Ecco, riprendendo la premessa per cui io non
sono né una critica letteraria, né una sociologa, né una critica
cinematografica, ma una semplice lettrice che si è relazionata col testo
nel modo più obiettivo possibile, posso solo dire cosa credo che abbia
di magico, e scusate la ridondanza, "Harry Potter". Ci sono immagini,
situazioni, personaggi, luoghi, che ti si fissano nella mente e non se
ne vanno più. La stazione stessa, così inglese, così tipica, e così
altra al tempo stesso, col famoso binario "liminale" di cui parlavo
prima. La scuola, coi suoi momenti ricorrenti, come i discorsi
inaugurali di Silente, il Cappello Parlante che attribuisce la
Casa di appartenenza al nuovo allievo, lo spaesamento dei nuovi
arrivati, le mangiate collettive ai grossi tavoloni, divisi per Case,
gli scherzi e gli sfottò, la vergogna tipica dell’adolescente quando è
additato dagli altri, il caos portato dai gufi porta-lettere,
l’umiliazione di ricevere una strillettera da genitori o nonni, la
fierezza degli ospiti stranieri che sfilano davanti a tutti dopo
l’annuncio del Torneo Tre Maghi, le emozioni del primo ballo, le prime
cotte, i primi incantesimi riusciti. Per non parlare della bellezza del
primo Natale di Harry ad Hogwarts, dell’intimità dei raduni privati a
casa di Hagrid, dell’emozione del Quidditch, con paure e gioie,
goliardia e senso di responsabilità, delle lezioni, così riconoscibili,
eppure così inconsuete, dei professori, così sorprendentemente tipizzati
e degli alunni, forse un po' stereotipati in alcuni casi, ma così
immediatamente familiari da risultare quasi dei fratellini o dei cugini,
per quanto un po' strampalati, già dal primo momento.
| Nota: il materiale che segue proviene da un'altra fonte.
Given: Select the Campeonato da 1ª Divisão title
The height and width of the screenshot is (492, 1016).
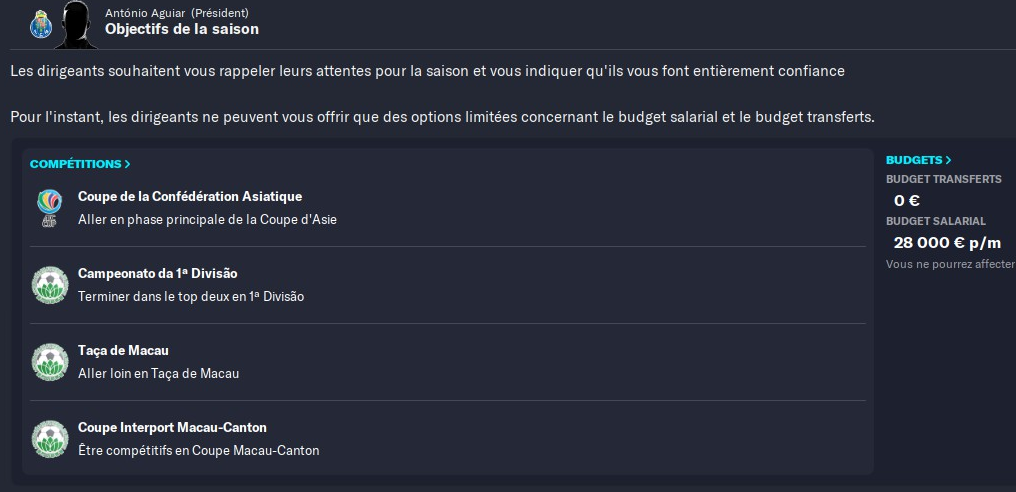Looking at the screenshot, I should (158, 273).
I bambini più piccoli hanno probabilmente
avuto paura già dal secondo-terzo-quarto libro, dipende dal tasso di
coraggio, i pre-adolescenti ed adolescenti che hanno seguito il libro
anno per anno, crescendo con Harry, Hermione e Ron, sono stati
probabilmente il pubblico più azzeccato, ma io, adulta, l’ho amato e
credo che gente più adulta di me non abbia disdegnato e non
disdegnerebbe una simile lettura (anche se se ne vergogna... pare che ad
un certo punto la casa editrice inglese, la Bloomsbury, abbia
dovuto ristampare i libri con copertine diverse per renderli meno
riconoscibili come libri per bambini... gli adulti che li leggevano lo
chiedevano a gran voce). Io penso che "Harry Potter" possa essere una
lettura per tutti perché chi vuole una buona scrittura la trova, chi
cerca avventura pure, chi vuole poesia anche, chi cerca familiarità
pure, chi ama la fantasia idem... Gli unici che probabilmente non
sarebbero soddisfatti nel leggere libri così sono quelli che non sanno
scollarsi di dosso la realtà quotidiana e che non sanno più sognare,
come pure quelli che vedono cospirazioni, partiti, ideologie, tendenze e
schieramenti anche nel colore che prende il cielo la mattina.
E allora non mi vergogno a dire che questo
libro qualcosa di davvero magico ce l’ha. Al di là del marketing, al di
là del business, al di là di tutto quello che è venuto dopo, credo che
la Rowling abbia semplicemente inventato e descritto in modo
meravigliosamente tenero, efficace, fiero, familiare e sognante,
domestico ed eroico al tempo stesso un mondo che, così vicino, eppure
così impossibile, ti conquista e ti innamora in modo raro. Che cos’è la
buona letteratura se non questo? Un best-seller, un fenomeno globale non
può essere anche un buon prodotto letterario? Bando agli snobismi. Io
penso che in questo caso lo sia. Tutto il resto è sovrastruttura.